Old Show HN post: https://news.ycombinator.com/item?id=46945343#46945443
treeliker
·5 mesi fa·discuss
This started out as a passion project so funnily enough our spaghetti code detector has quite some technical debt itself.

But I have a dev branch where I am trying to get tree-sitter to work. As its ecosystem is an absolute beast when it comes to the amount of languages it supports this would definetly be my preferred method over doing all the languages manually.

The main challenge is normalizing the Trees and making sure all nodes are in a comparable state when we visualize them. (otherwise vsiualizing multilingual Codebases would be a real Pain)
treeliker
·5 mesi fa·discuss
Currently aiming to make it work for react, especially spotting how components relate to each other would be extremly helpful when dealing with local vs global css conflicts and similar issues
treeliker
·5 mesi fa·discuss
For big projects its quite noticable.. but this only really starts to become a probleme once project sizes exceed 200k LOC
treeliker
·5 mesi fa·discuss
A few technical details for those interested in the behind the scenes:

Why AST? -> Simple regex or string parsing fails as soon as you hit complex decorators or nested classes. By using Python’s native AST module, we can get an objective map of the logic flow that doesn't care about formatting or comments.

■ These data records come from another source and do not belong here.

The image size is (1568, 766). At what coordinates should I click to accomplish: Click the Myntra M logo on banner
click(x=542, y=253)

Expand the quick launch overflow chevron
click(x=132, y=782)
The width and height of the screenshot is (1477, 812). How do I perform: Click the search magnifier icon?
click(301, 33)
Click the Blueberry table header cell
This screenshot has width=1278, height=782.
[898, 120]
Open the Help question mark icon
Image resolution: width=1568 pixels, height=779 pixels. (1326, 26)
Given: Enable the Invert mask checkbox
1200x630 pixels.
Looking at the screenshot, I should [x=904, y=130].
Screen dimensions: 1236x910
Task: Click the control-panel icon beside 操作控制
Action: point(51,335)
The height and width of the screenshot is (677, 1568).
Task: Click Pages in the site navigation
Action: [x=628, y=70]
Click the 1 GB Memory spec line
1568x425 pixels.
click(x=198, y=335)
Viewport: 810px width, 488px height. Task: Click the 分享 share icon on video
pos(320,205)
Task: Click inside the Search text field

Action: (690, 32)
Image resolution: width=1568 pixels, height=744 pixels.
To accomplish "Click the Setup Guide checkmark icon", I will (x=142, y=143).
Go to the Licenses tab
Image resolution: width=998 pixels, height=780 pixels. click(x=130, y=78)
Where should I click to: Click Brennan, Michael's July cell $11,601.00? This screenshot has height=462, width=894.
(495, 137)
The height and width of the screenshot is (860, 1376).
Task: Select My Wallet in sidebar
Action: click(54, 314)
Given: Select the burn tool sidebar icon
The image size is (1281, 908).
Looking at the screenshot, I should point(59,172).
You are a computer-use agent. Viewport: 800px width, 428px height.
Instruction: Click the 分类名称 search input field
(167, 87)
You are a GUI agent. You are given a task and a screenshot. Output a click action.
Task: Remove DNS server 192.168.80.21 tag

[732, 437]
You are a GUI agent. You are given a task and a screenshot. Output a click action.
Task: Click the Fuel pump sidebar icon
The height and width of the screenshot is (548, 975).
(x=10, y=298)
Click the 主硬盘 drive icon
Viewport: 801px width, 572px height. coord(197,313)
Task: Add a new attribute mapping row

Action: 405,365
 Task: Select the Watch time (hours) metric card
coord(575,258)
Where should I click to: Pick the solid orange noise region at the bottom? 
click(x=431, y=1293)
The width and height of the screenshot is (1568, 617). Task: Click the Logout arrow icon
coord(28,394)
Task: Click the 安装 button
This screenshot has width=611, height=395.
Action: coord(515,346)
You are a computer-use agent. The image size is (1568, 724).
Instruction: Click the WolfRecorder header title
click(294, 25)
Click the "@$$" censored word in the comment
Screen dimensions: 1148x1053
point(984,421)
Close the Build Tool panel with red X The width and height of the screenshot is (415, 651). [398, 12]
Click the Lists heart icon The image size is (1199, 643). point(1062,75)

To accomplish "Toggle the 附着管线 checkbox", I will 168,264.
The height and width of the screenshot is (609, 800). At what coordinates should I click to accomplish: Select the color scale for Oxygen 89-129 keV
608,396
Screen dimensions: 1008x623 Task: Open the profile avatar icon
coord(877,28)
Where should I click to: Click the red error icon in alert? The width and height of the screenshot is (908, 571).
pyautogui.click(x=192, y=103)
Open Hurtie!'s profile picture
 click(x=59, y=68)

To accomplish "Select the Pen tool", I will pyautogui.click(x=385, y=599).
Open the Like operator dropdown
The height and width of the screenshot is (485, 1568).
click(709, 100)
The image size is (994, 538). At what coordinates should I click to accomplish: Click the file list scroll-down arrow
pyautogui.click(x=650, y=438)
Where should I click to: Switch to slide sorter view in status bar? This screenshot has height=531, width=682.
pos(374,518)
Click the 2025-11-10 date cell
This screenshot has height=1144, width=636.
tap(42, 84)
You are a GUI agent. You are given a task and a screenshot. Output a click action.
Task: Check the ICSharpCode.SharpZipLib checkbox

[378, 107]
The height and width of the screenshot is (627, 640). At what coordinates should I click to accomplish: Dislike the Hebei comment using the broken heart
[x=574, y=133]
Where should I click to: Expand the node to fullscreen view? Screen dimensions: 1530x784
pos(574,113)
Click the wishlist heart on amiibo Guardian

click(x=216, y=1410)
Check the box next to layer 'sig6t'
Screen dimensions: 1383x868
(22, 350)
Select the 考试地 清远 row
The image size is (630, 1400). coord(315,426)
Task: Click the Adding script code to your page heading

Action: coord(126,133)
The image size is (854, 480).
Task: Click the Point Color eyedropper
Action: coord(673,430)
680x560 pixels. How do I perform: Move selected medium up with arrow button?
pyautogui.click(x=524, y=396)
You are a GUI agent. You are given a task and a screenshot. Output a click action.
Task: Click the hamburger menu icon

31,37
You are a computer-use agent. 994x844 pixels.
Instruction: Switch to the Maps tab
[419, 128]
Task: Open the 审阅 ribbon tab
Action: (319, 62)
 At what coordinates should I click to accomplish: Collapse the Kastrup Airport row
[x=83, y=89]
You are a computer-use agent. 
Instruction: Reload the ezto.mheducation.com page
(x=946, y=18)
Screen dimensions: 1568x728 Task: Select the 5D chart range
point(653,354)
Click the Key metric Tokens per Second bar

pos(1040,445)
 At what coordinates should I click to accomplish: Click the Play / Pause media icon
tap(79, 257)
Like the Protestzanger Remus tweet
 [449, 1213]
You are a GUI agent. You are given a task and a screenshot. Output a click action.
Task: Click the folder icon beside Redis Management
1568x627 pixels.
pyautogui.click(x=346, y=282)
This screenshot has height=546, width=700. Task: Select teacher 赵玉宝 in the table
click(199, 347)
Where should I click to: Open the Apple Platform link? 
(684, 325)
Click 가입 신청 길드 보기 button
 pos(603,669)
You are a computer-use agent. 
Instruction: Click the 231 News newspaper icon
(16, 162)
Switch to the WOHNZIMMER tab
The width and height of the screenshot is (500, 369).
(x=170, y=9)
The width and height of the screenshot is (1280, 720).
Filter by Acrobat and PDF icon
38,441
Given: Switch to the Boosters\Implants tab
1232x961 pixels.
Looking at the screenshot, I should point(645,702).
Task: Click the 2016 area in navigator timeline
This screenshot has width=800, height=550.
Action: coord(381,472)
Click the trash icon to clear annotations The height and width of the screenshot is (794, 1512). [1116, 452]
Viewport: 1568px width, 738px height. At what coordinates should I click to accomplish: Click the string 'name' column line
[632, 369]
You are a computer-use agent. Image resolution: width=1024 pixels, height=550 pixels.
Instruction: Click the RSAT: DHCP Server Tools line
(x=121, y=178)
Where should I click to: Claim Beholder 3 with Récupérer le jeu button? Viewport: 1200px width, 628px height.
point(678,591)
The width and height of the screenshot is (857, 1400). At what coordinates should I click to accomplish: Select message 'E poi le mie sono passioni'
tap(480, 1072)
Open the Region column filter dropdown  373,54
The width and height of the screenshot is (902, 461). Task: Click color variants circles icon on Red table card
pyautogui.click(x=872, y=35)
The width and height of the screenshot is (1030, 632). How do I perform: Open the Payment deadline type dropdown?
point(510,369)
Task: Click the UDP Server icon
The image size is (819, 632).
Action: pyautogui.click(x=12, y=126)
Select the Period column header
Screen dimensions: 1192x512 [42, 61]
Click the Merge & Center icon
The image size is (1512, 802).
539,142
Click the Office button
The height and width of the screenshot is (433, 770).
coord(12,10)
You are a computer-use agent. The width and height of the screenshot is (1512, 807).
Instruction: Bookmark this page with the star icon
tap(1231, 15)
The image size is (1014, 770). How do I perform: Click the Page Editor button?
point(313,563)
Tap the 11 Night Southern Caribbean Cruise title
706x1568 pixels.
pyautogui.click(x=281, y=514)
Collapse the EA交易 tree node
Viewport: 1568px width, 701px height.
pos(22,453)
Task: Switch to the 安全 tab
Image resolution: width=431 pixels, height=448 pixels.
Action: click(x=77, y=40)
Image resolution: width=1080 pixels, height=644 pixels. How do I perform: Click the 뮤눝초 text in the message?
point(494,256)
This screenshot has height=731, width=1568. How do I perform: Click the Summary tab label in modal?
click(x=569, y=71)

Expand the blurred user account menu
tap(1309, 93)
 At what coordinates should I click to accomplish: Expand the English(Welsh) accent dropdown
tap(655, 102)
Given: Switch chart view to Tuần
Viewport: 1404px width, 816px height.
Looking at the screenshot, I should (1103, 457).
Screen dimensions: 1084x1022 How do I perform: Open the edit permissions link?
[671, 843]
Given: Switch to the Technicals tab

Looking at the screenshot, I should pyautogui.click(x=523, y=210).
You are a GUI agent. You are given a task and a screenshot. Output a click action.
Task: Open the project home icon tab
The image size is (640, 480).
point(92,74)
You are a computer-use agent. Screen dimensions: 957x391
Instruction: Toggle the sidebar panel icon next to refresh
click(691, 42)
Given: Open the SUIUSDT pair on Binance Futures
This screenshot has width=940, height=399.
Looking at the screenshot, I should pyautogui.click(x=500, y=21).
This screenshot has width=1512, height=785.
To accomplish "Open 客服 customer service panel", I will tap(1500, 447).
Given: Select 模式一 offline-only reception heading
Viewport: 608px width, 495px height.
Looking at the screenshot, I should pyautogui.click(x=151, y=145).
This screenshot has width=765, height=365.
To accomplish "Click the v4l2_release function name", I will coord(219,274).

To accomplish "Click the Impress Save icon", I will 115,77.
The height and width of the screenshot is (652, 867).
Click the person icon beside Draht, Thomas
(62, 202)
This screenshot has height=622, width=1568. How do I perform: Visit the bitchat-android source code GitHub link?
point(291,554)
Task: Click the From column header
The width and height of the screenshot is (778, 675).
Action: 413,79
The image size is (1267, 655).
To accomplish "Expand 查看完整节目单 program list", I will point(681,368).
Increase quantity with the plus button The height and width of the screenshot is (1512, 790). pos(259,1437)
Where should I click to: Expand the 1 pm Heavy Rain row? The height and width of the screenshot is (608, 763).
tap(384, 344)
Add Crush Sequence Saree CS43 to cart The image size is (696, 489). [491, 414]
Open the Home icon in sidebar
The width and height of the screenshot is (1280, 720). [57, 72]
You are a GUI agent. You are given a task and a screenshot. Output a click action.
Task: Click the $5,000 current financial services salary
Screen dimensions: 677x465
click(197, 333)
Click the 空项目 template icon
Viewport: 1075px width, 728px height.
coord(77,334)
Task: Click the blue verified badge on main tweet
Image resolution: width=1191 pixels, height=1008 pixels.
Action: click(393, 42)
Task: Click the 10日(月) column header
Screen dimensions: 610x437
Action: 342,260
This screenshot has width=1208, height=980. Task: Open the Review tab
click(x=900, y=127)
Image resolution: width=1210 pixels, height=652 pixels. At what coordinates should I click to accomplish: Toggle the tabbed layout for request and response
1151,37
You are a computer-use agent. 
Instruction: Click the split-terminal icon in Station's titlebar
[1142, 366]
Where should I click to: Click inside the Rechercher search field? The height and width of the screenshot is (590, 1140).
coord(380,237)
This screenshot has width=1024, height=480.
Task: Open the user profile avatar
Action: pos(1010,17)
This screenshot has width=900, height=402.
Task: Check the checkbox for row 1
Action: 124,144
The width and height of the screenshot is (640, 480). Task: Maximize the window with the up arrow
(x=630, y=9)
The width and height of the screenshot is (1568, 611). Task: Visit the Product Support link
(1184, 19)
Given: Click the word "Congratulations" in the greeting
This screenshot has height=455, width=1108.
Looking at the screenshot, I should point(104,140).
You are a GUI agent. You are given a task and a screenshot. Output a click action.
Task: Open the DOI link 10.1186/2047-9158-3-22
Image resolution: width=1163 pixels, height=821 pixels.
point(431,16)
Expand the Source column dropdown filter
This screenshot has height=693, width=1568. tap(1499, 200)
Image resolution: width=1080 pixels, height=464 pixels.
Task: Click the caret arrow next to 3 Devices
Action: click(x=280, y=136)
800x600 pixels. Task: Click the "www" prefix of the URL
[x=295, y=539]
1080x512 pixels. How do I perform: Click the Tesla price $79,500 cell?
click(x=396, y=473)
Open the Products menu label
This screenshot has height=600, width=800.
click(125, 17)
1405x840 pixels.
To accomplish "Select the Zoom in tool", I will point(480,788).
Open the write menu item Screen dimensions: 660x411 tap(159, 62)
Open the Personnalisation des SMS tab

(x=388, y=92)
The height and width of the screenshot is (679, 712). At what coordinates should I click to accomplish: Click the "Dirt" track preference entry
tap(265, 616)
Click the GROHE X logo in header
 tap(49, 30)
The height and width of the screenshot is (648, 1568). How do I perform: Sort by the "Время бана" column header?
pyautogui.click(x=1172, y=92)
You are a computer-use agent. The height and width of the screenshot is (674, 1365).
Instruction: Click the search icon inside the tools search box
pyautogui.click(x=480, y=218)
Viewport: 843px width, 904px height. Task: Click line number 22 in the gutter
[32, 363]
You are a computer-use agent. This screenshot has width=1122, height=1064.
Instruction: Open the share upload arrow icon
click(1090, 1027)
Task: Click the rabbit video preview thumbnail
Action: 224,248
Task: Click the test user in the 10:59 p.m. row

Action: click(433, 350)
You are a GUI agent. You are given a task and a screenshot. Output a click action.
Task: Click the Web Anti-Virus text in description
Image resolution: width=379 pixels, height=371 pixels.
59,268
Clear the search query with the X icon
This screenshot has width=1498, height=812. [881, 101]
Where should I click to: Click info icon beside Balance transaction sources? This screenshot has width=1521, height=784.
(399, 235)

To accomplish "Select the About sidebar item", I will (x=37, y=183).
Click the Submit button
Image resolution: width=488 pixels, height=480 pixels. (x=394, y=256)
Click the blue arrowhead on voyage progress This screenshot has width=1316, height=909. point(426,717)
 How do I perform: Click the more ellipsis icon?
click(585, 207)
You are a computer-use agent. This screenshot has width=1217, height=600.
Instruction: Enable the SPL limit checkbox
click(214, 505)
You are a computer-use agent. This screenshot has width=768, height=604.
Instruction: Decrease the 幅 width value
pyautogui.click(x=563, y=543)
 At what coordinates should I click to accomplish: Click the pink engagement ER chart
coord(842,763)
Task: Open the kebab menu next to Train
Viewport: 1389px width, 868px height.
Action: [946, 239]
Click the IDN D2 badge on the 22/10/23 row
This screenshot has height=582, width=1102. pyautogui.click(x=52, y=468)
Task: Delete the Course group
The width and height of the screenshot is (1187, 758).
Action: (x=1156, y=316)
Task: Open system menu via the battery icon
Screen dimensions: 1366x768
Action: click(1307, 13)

The Visualization Challenge-> Rendering a dependency graph for a repo with hundreds of files can quickly turn into a laggy hairball. We spent a lot of time tweaking the D3.js force-directed graph parameters to ensure that nodes self-organize in a way that highlights clusters rather than just creating a mess.

Why Server-side? -> We chose server-side processing to handle larger repositories without crashing the user's browser (Numpy, FastAPI etc.), but we've architected it to be non permanent. The code lives in RAM just long enough to be parsed into a JSON structure for the frontend, then it's gone.

Next steps: -> I’m looking into adding Javascript, html and css support to make debugging the frontend much easier.